Results: The baseline characteristics of the two randomised groups were similar. Compared with baseline, n-3 fatty acids and gemfibrozil reduced mean TG levels by 28.9 and 51.2%, respectively (p = 0.007). TC was decreased 10.2% with n-3 fatty acids, and 13.0% with gemfibrozil (p = 0.51), and VLDL-C was reduced 11.8 and 19.4% (p = 0.49) with n-3 fatty acids and gemfibrozil, respectively. HDL-C was increased by both compounds; n-3 fatty acids elevated HDL-C by only 1.2%, whereas it was elevated 27.9% by gemfibrozil (p = 0.012).
Conclusions: Our study indicated that both n-3 fatty acids and gemfibrozil markedly decreased TG levels in patients with severe hypertriglyceridaemia. Gemfibrozil, however, decreased TG levels and increased HDL-C significantly more than n-3 fatty acids.

Elevated plasma triglyceride (TG) levels have been the focus of an ongoing debate concerning their role as an independent risk factor for coronary artery disease (CAD). Hypertriglyceridaemia has only recently been considered an independent contributor to CAD.

Both fasting TG levels and high levels of TG-rich lipoprotein remnants predict a predisposition to clinical coronary events, independently of other risk factors, and independently of reduced levels of high density lipoprotein cholesterol (HDL-C).

Hypertriglyceridaemia is also associated with 'small dense' low density lipoprotein cholesterol (LDL-C) particles, which are more susceptible to oxidation, and also predispose to an increased risk of CAD.

Management of hypertriglyceridaemia should focus initially on non-pharmacological modalities of treatment, such as diet, exercise, weight control, reduced alcohol intake and strict glycaemic control. If these measures prove unsuccessful, severely elevated TG levels, in particular, should be treated with lipid-lowering drugs in order to prevent pancreatitis. Such drugs include fibric acid derivatives and nicotinic acid and its analogues. These compounds both decrease TG and increase HDL-C. Some of these compounds have shown modest reductions in fatal and non-fatal myocardial infarctions, but for neither could a decrease in total mortality be demonstrated, although recently it was shown that gemfibrozil therapy resulted in a significant reduction in the risk of major cardiovascular events in patients with coronary disease and low HDL-C levels.

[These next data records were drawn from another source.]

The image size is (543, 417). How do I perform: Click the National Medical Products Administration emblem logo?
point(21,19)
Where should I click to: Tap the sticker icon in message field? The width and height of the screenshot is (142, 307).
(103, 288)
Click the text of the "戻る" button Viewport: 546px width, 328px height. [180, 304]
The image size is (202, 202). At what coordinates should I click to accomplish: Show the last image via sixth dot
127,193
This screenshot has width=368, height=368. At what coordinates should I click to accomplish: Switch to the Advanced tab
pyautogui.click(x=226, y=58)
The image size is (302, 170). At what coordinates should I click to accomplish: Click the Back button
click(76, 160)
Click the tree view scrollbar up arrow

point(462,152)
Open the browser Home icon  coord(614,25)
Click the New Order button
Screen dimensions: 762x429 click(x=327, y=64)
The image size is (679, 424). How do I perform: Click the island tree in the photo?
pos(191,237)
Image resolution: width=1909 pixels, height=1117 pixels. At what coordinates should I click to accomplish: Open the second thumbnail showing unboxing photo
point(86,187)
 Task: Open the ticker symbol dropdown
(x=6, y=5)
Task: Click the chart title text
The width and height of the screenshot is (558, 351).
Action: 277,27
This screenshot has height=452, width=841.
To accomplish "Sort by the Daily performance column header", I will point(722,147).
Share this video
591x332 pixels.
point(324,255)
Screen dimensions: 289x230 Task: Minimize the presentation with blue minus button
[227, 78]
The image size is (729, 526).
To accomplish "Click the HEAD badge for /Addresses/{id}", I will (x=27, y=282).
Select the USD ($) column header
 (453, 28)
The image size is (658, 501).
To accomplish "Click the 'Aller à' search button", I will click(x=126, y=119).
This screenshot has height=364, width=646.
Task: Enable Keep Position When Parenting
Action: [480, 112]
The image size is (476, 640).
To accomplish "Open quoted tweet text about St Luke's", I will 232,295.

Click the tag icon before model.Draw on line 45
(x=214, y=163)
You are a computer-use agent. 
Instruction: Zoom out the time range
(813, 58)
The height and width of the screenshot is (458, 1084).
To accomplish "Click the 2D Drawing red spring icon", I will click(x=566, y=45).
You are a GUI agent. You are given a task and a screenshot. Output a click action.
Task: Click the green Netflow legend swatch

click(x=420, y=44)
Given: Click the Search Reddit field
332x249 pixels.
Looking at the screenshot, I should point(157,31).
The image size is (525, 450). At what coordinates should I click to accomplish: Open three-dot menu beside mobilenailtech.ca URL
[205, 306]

Epidemiological studies suggest that a high dietary intake of n-3 polyunsaturated fatty acids may confer a protective effect against athero-sclerotic disease and reduce serum TG levels.

We investigated in a randomised, double-blind trial the efficacy and tolerability of Omacor (concentrated n-3 fatty acids, Pronova AS) and gemfibrozil in 89 patients with severe hypertriglyceridaemia. The primary objective was to measure the change in serum TG, and the secondary objectives were to study the changes in total cholesterol (TC), HDL-C, very low density lipoprotein cholesterol (VLDL-C), apolipoproteins and free fatty acids. Apolipoproteins were measured to better define risk ratios.